Langzeitdaten sind also in vielerlei Hinsicht nützlich. Allerdings erfordern sie strategisches Kalkül: «Bei Beobachtungen über so lange Zeiträume besteht eine grosse Herausforderung darin, die über Epochen hinweg erhobenen und aufbereiteten Daten miteinander vergleichen zu können», erklärt Bertrand Jeanguenat. Dies sei gar nicht so einfach, weil sich immer wieder neue Techniken und Methoden aufdrängten. Dazu zählen beispielsweise das jüngst in Brugg eingesetzte Laserscanning und das Multibeam-Fächerecholot, ein Gerät zur elektroakustischen Messung von Wassertiefen mittels Schallwellen. Sie generieren eine riesige Fülle an Daten – wobei «mehr» nicht zwingend «besser» ist. «Für die meisten Fragestellungen reicht auch heute noch eine Information alle 200 Meter», sagt Bertrand Jeanguenat. Sinnvoll sei eine flächenhafte Vermessung, wenn eine hohe räumliche Information nötig sei, sofern sie kostengünstiger ausfalle, oder wenn aus technischen Gründen nur diese Methode brauchbare Daten liefern könne – so zum Beispiel in Flüssen mit permanent grösseren Wassertiefen.

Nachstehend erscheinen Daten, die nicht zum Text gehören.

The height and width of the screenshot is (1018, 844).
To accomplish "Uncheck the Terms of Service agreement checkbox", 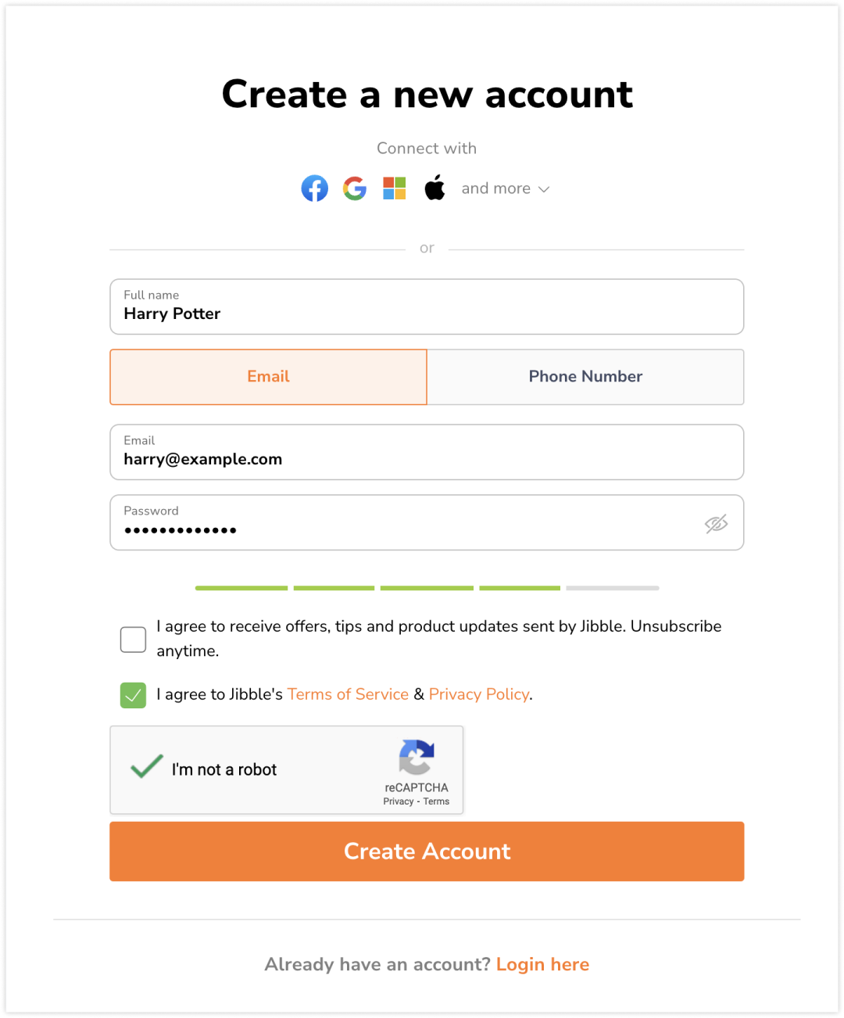I will [x=134, y=695].
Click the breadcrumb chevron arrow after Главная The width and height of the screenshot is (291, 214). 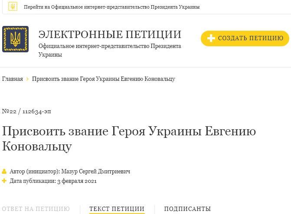(x=27, y=79)
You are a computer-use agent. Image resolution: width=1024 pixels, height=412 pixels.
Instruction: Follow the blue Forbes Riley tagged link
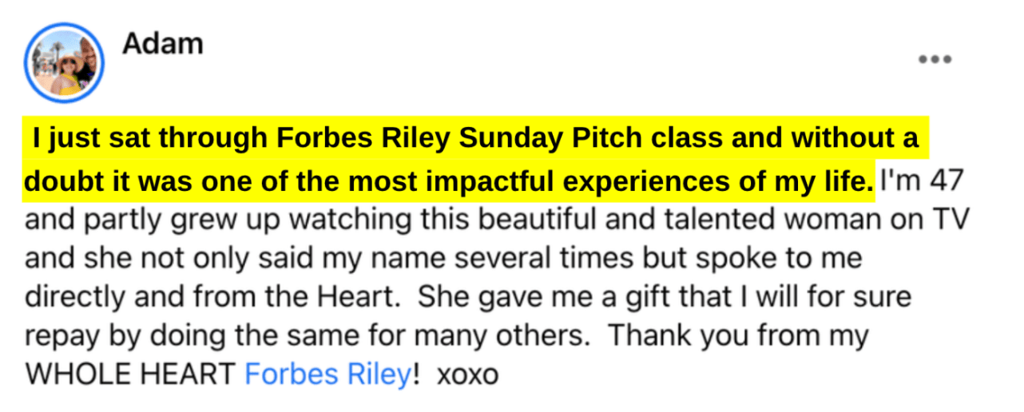tap(327, 374)
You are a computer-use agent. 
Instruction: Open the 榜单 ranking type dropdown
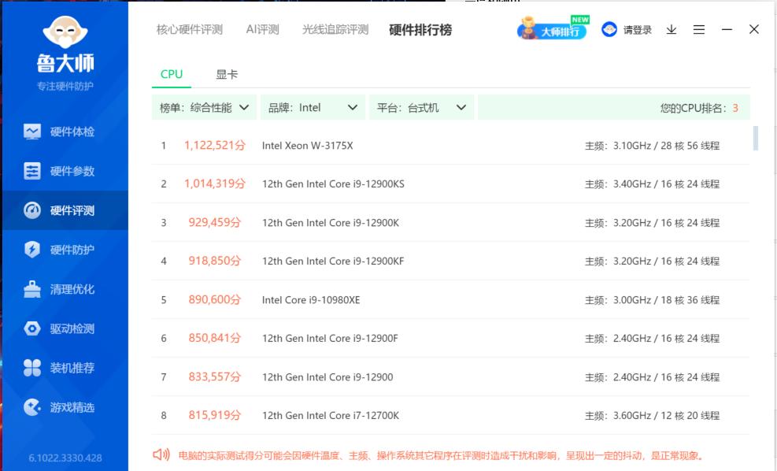[x=205, y=106]
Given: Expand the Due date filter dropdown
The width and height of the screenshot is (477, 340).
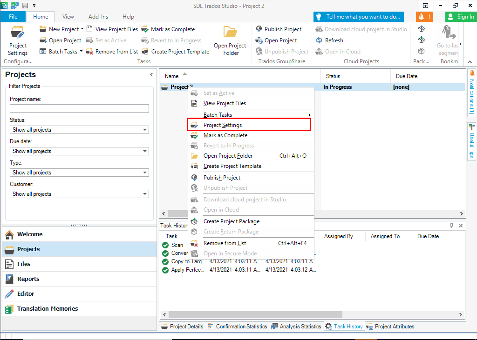Looking at the screenshot, I should tap(144, 151).
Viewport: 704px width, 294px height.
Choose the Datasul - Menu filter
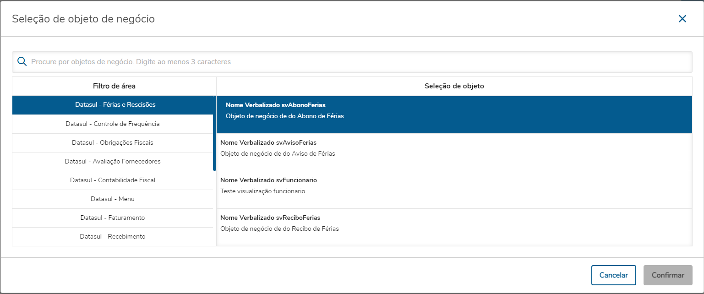click(113, 199)
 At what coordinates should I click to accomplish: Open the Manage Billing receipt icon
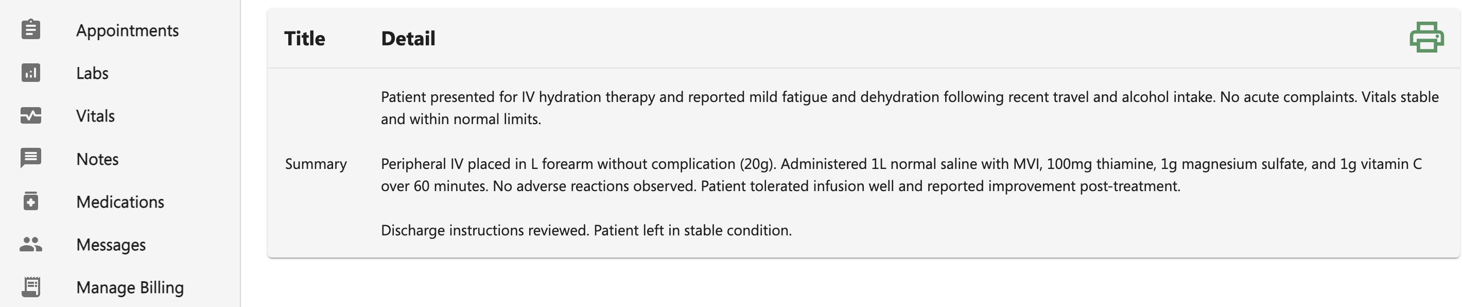coord(31,287)
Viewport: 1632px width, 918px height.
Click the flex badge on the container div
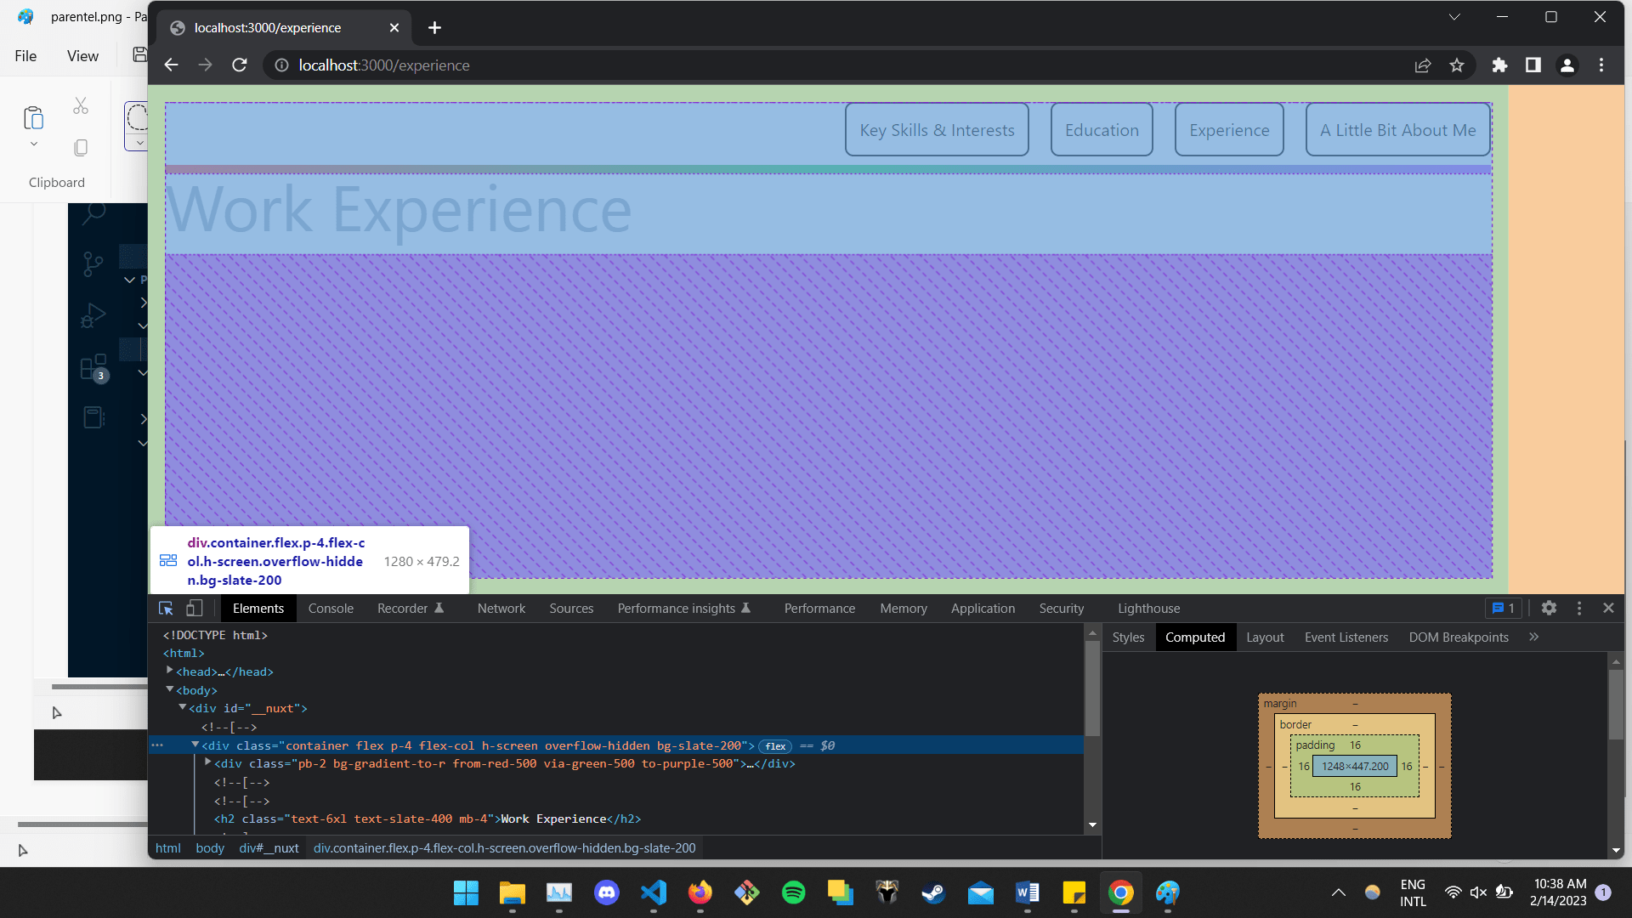(x=775, y=746)
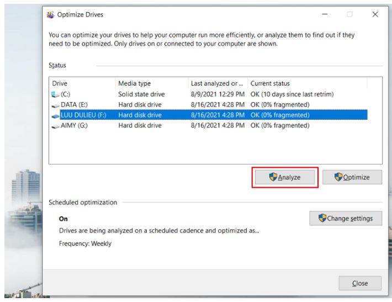392x302 pixels.
Task: Click the Last analyzed or... column header
Action: 216,84
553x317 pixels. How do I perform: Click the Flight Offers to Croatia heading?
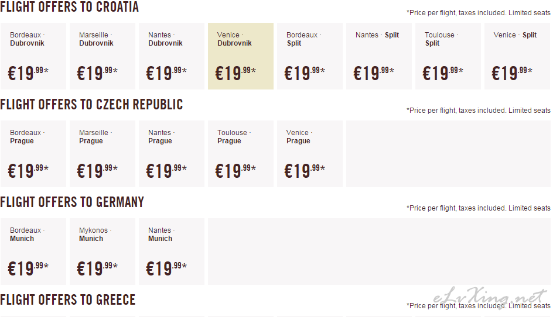(x=70, y=6)
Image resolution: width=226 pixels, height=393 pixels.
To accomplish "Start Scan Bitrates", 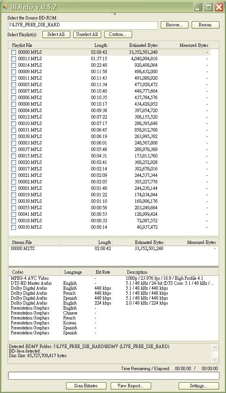I will coord(86,386).
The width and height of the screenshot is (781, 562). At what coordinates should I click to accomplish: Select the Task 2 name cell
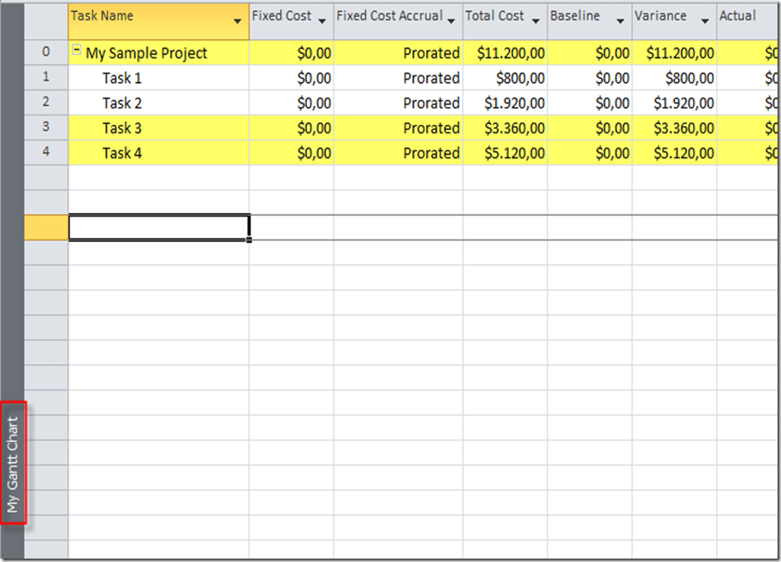(122, 103)
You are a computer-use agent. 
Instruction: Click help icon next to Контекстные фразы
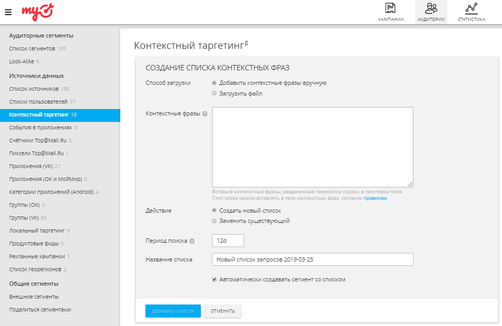[x=205, y=114]
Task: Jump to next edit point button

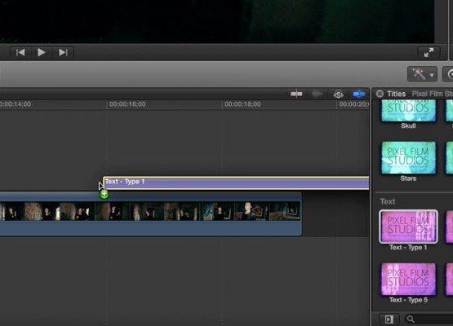Action: 63,52
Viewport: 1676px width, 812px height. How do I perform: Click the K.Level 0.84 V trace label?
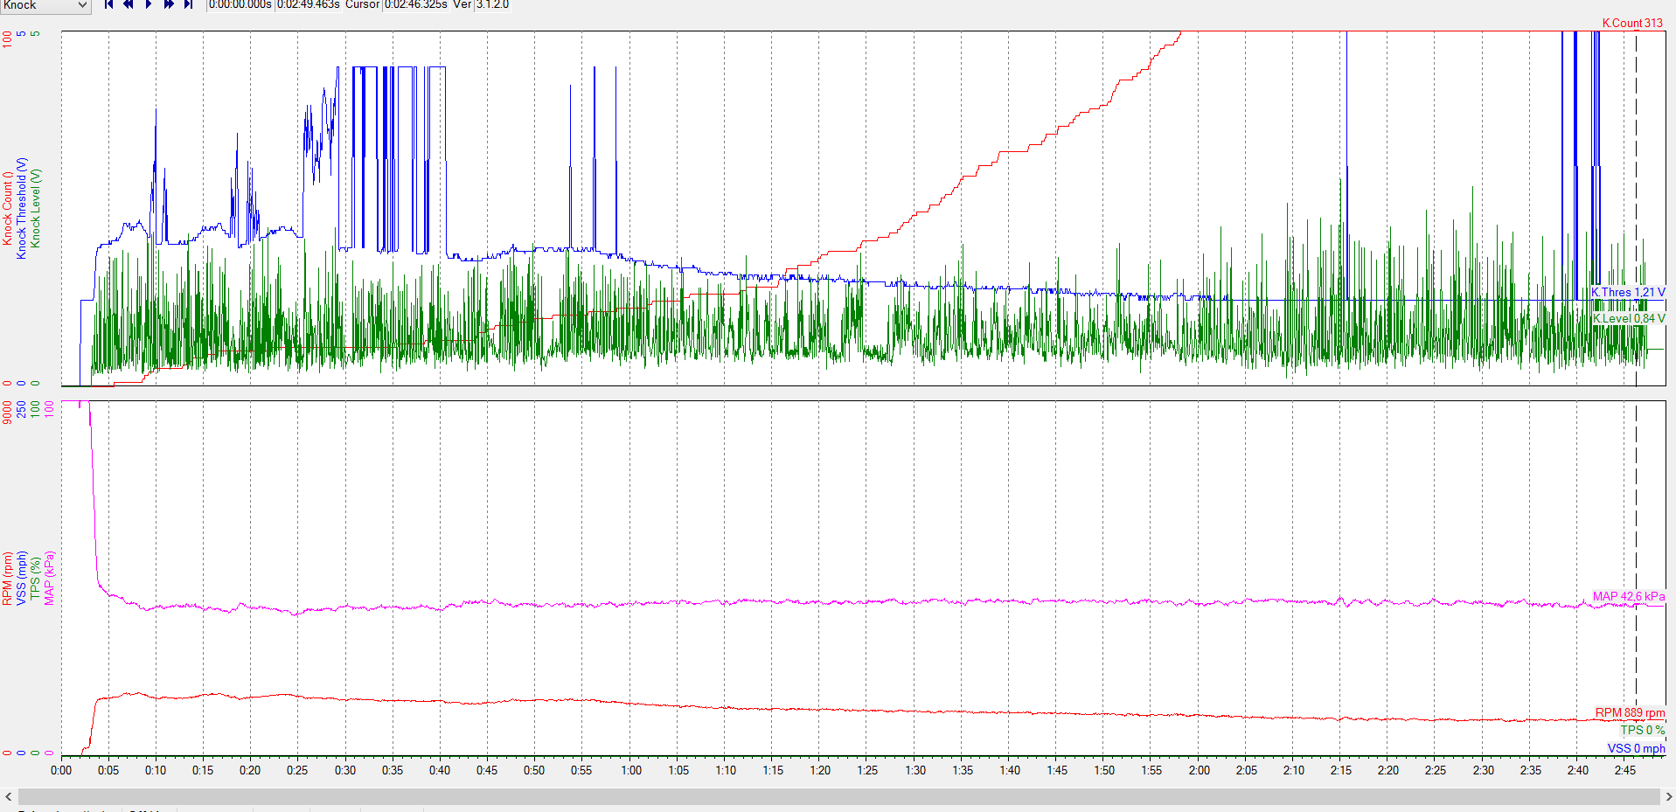coord(1628,318)
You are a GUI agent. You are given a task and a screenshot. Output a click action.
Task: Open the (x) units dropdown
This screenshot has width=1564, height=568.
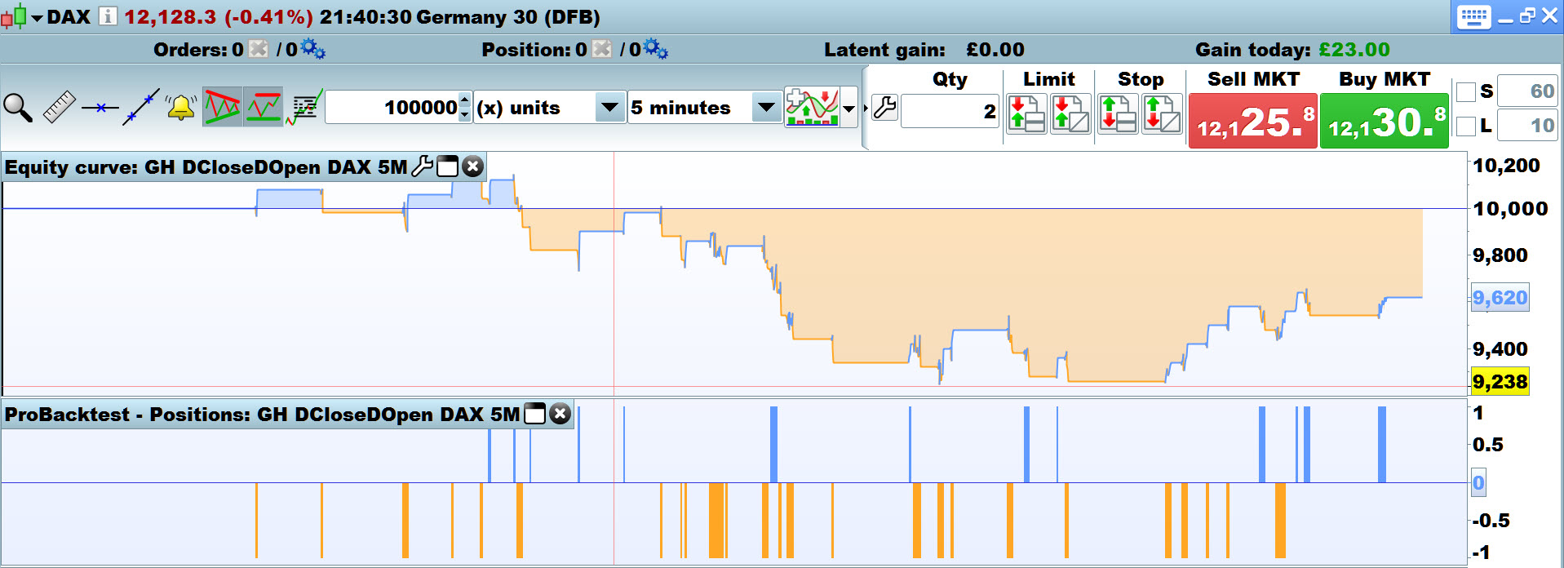549,108
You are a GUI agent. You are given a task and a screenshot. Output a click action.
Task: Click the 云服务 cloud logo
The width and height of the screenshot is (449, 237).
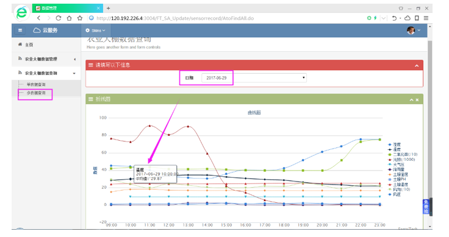point(46,30)
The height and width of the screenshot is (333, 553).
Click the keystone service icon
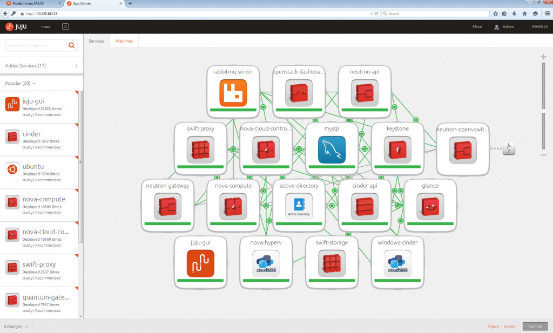coord(397,149)
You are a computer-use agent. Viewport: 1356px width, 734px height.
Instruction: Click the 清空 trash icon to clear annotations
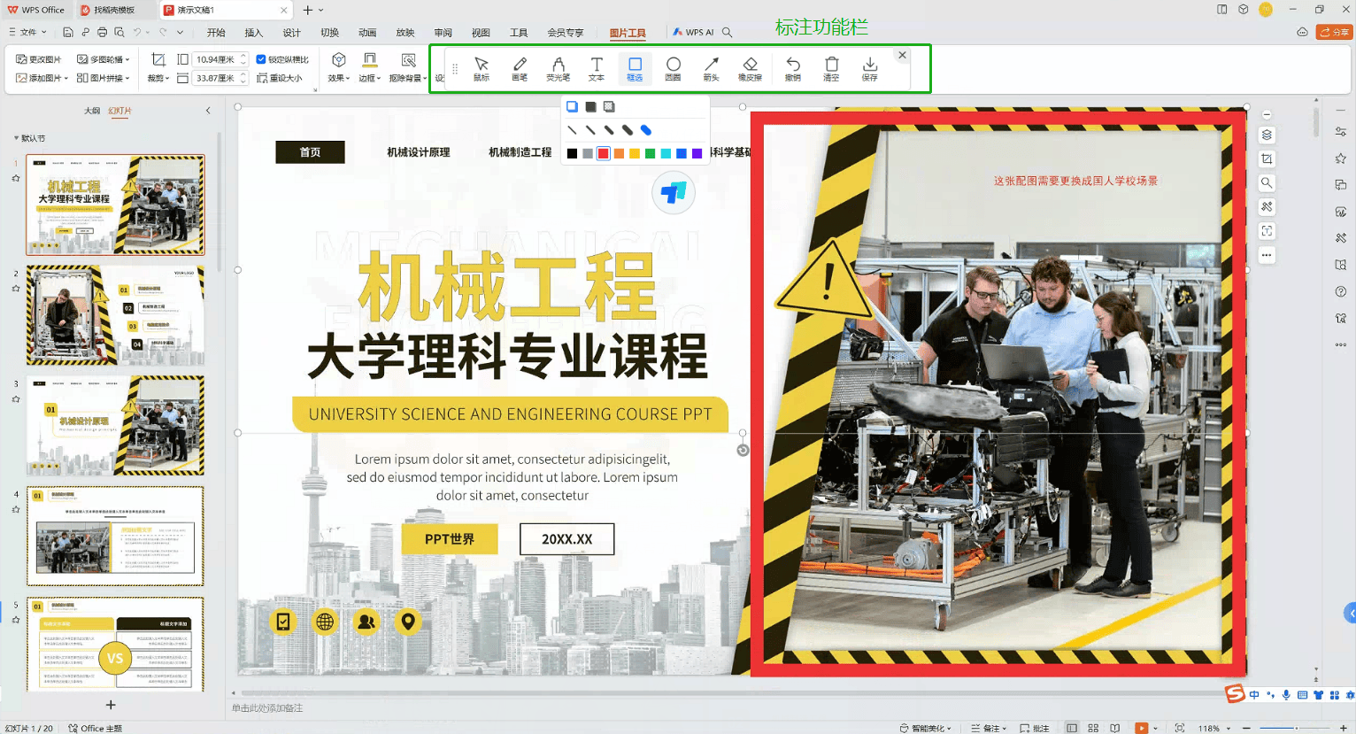[x=831, y=68]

Drohnen, ferngesteuerte Boote
Die Datenerfassung in Brugg war eine Art Testlauf. Sie dient der Absicherung von neu erarbeiteten technischen Standards für die Vermessung von Fliessgewässern. Bewähren sich diese, lässt sich das Verfahren auch an ähnlichen Flüssen anwenden. Allerdings sind solche Messungen anspruchsvoll, und der Markt dafür ist relativ klein. Deshalb besteht nur ein begrenztes Angebot für Aufnahmen mittels Laserscanning per Flugzeug und Multibeam-Fächerecholot. So mussten die mit der Messung in Brugg betrauten Fachleute das eingesetzte Boot – mit fest montierten und präzise geeichten Instrumenten – eigens aus Holland besorgen (siehe Bild S. 49). Teilweise werden für solche Messungen auch Drohnen und ferngesteuerte Boote genutzt.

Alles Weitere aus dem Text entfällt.